白馬と北山友禅菊の組み合わせも素敵です。ちなみに馬はいつでもいるわけではありません。イベント限定です。
北山友禅菊の観賞園は1箇所ではない
インスタグラムを見ていると茅葺き屋根と北山友禅菊が写っている場所がよくアップされています。
ここが北山友禅菊かと思いきや、北山友禅菊の観賞園(畑)は1箇所ではありません。
はっきりと分けられるものでもないですが、だいたいで分けると合計7箇所あります。
ただし1箇所は知らなかったので見ていません。この記事には情報のみ載せています。
ここからは国道367号線側からアクセスした順番でお伝えします。
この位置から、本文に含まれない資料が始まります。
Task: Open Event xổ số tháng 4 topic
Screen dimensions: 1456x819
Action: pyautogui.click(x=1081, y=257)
ただ正式な観賞園の名前がわかりませんので名称は適当です。
インスタグラムに数多く投稿されている、茅葺き屋根と北山友禅菊が一緒に写っている場所を、この記事ではメインの観賞園と呼んでいます。
北山友禅菊基本情報のところでも書きましたが、観賞園に入るには共通で200円必要です。
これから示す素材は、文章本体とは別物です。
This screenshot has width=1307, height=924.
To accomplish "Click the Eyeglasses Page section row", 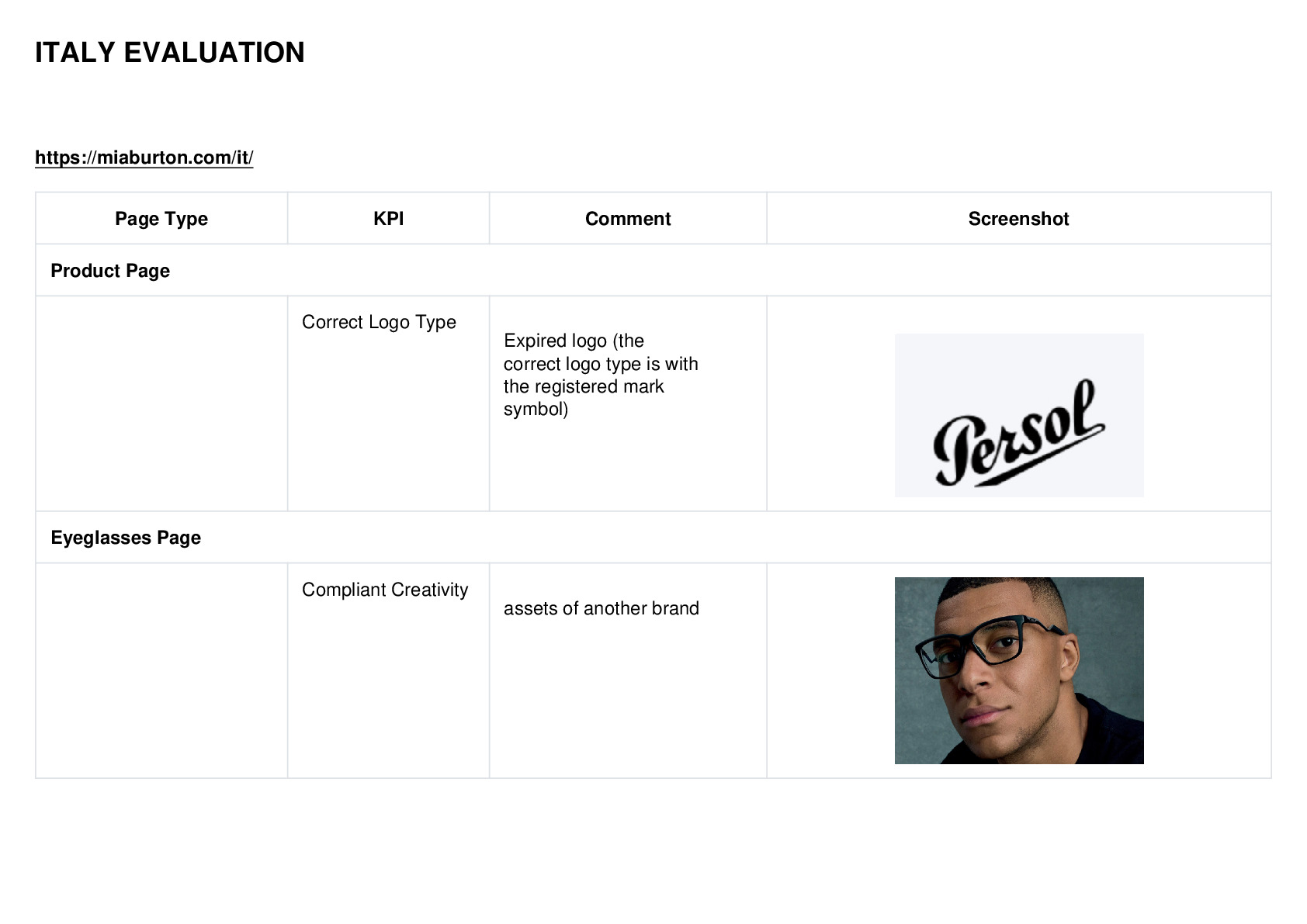I will point(654,538).
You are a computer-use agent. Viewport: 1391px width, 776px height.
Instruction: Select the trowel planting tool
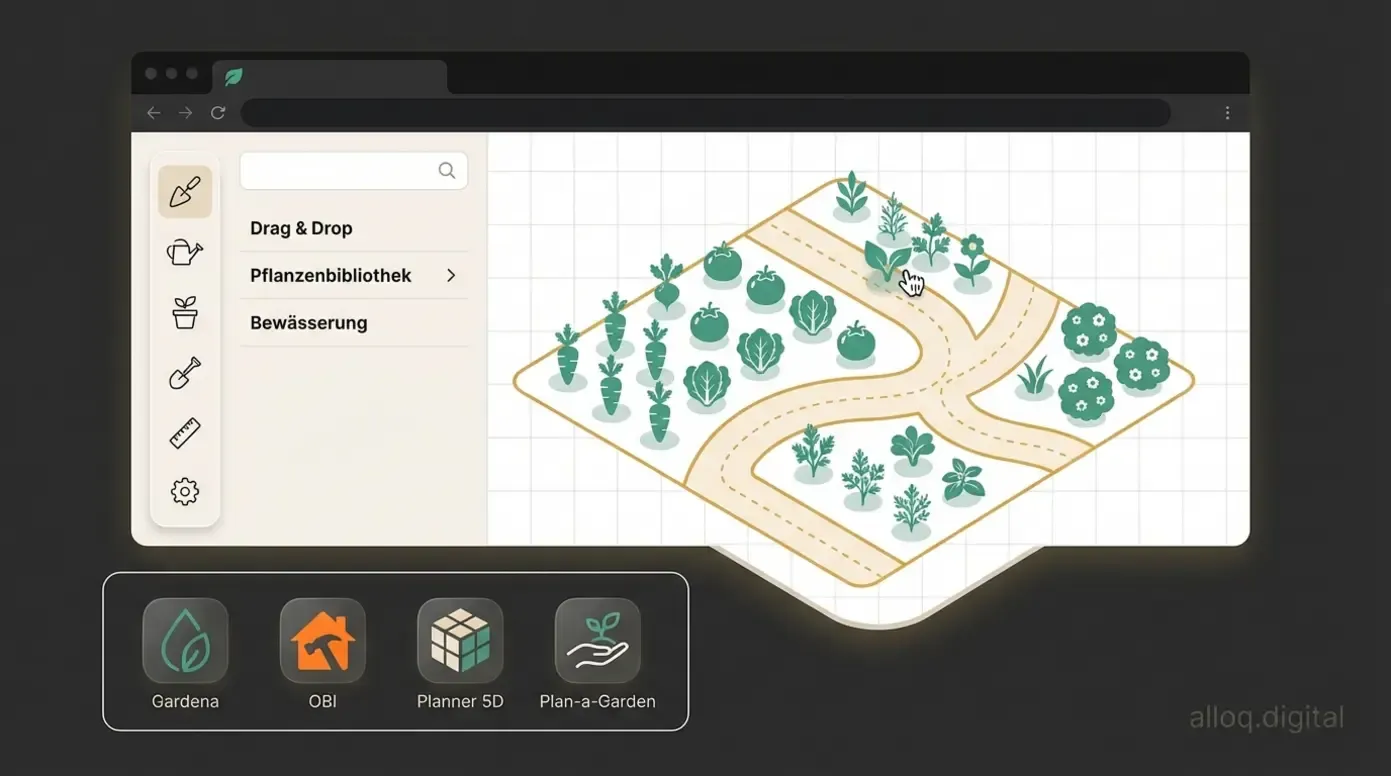tap(184, 191)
観賞園に入るとは畑のあぜ道から見れるということです。花畑の中には入れません。(摘み取り園は除く)
①1番目の観賞園
国道367号線側からアクセスすると最初に目にする観賞園。
写真右側に写っている道の狭さなのでここに車を止めて見るわけにはいかず、これより奥にある駐車場からかなり離れているため全く人がいません。
誰もいないので入っていいのかわからず外側から見るだけにしました。
②③2番目と3番目の観賞園
2番目に目にする観賞園。道を挟んで左右に北山友禅菊の畑があります。
左側の畑の前には百日紅(さるすべり)も咲いていました。
右側の畑。この畑を3番目の観賞園とするかは微妙ですが一応3番目にしておきます。
この2つの畑は入れる場所がなさそうでした。
④茅葺き屋根の廃墟?周辺の観賞園
龍宝寺駐車場から歩いてすぐの場所にある茅葺き屋根のお宅周辺に広がる観賞園。
上の写真はお宅の入口がある東側から撮影したもの。
詳しいことはわかりませんが、以前は何か商売を営んでいたような立派な茅葺き屋根があるお宅の前に畑が1つあります。このお宅の門にはロープがしてあり人の気配がありません。廃墟でしょうか。
茅葺き屋根のお宅入口に卍のマークなので仏様でしょうか、お供えの花にも北山友禅菊が添えられていました。
茅葺き屋根のお宅を別角度(南側)から引きで取った写真。
2・3番目の観賞園までは畑がぽつぽつとでしたが、このあたりから北山友禅菊の畑が連続してあります。
入れない所と入ってもいい所があります。
⑤メインの観賞園
正式な名称がわからないのでこの記事ではインスタグラムに数多く投稿されているこの場所を、北山友禅菊のメインの観賞園と呼んでいます。
茅葺き屋根の農家民宿治良吉さん周辺に広がる鑑賞園。
北山友禅菊で検索すると必ず出てくるのがここ。カメラマンがたくさんいるのもこの場所です。
上の写真は治良吉さんを西側から撮ったもの。
ここでは200円で観賞園の中に入ることができ、北山友禅菊の摘み取りも可能です。
2022年は惜しくも治良吉さんの茅葺き屋根が葺き替え中で、北山友禅菊の見頃にはブルーシートが外れないかなと待っていたのですが結局外れませんでした。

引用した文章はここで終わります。